### Document passage
********

A friend of mine is working over at American Booksellers for Free Expression helping them prepare for Banned Books Week. In case you are not familiar with Banned Books Week, the ALA sez:

Banned Books Week (BBW): Celebrating the Freedom to Read is observed during the last week of September each year. Observed since 1982, this annual ALA event reminds Americans not to take this precious democratic freedom for granted. BBW celebrates the freedom to choose or the freedom to express one’s opinion even if that opinion might be considered unorthodox or unpopular and stresses the importance of ensuring the availability of those unorthodox or unpopular viewpoints to all who wish to read them. After all, intellectual freedom can exist only where the freedom to express oneself and the freedom to choose what opinions and viewpoints to consume are both met.

********

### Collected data

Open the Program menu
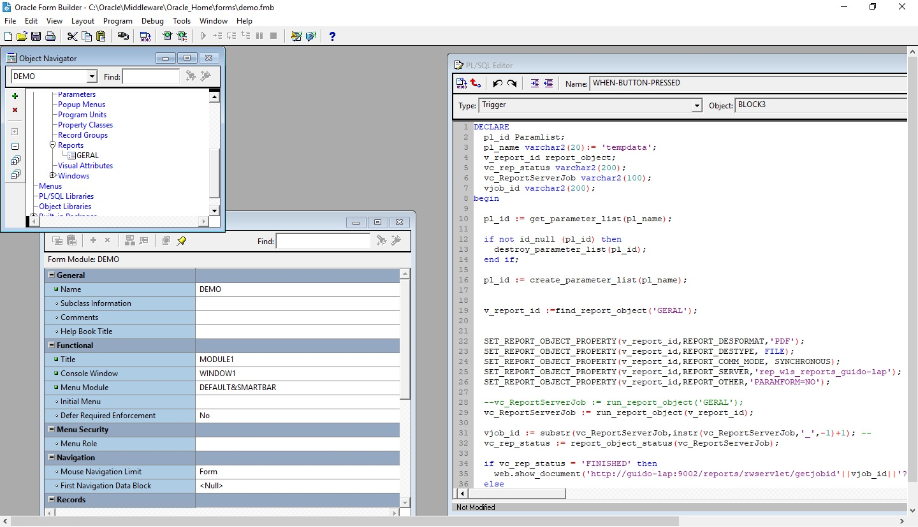Image resolution: width=918 pixels, height=527 pixels. (x=117, y=20)
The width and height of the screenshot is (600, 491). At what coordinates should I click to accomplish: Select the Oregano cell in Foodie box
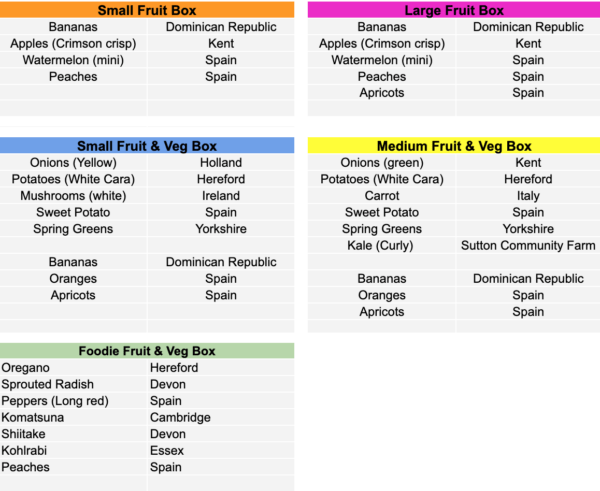tap(25, 368)
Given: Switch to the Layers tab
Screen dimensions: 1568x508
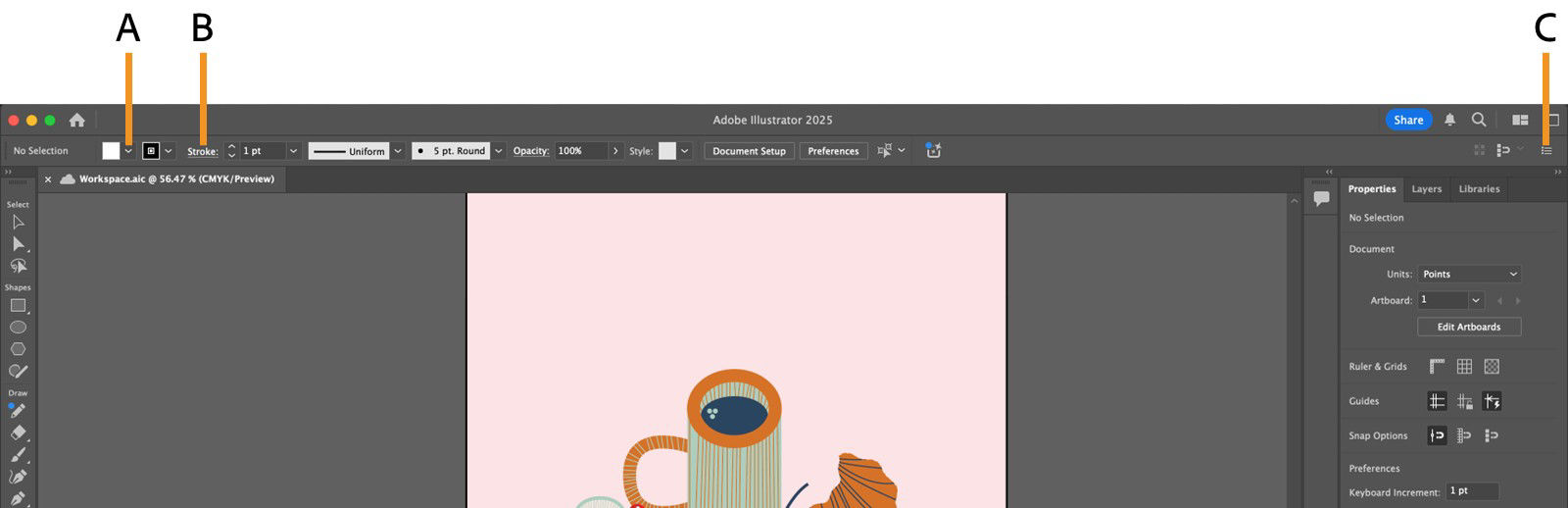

********

### Problem A
Answer these questions using the Banned Books Week passage:
(i) Where is the writer's friend working?
(ii) During what part of the year is Banned Books Week observed?
(iii) Since what year has it been observed?
### Problem B
Please write what comes next in the Banned Books Week passage, picking up after its final sentence.
The records have no connection to the Banned Books Week passage.

### Expected answer A
(i) At American Booksellers for Free Expression
(ii) The last week of September
(iii) 1982

### Expected answer B
The ABFFE has a list of the most challenged books from years past. These are real books that real Americans are trying to ban from real libraries. For most of the books, they provide background information, including where and by whom the book was challenged. There is also a PDF of the most challenged books over the last year or so. No news yet on the most challenged books from 2009, but I’m told that’s coming.

Some of the challenged books are old standbys of censorial aggression – your Huck Finns, your Harry Potters, your Brave New Worlds, and so forth. Some are new to me, like the potentially adorable “Uncle Bobby’s Wedding”, which apparently documents the struggles of a small guinea pig as she learns to adapt to her uncle Bobby getting gay guinea pig married. Others just confuse, bemuse, amuse, and unsettle me, such as the challenge to Esther Drill’s Deal With It, a sex-education novel for girls which was challenged on the grounds of being – and I am not making this up – “happily nonphallocentric.”

These are enlightened times.

Anyway, I’ve created a Google Map to map out the book challenges. I think it might be an interesting exercise to visualize whether there are hotspots of censorship in the country. Anyone can edit the map, so if you’d like to help, feel free to join in. You can either refer to the ABFFE’s detailed list or add your own, but please supplement them with corroborating evidence!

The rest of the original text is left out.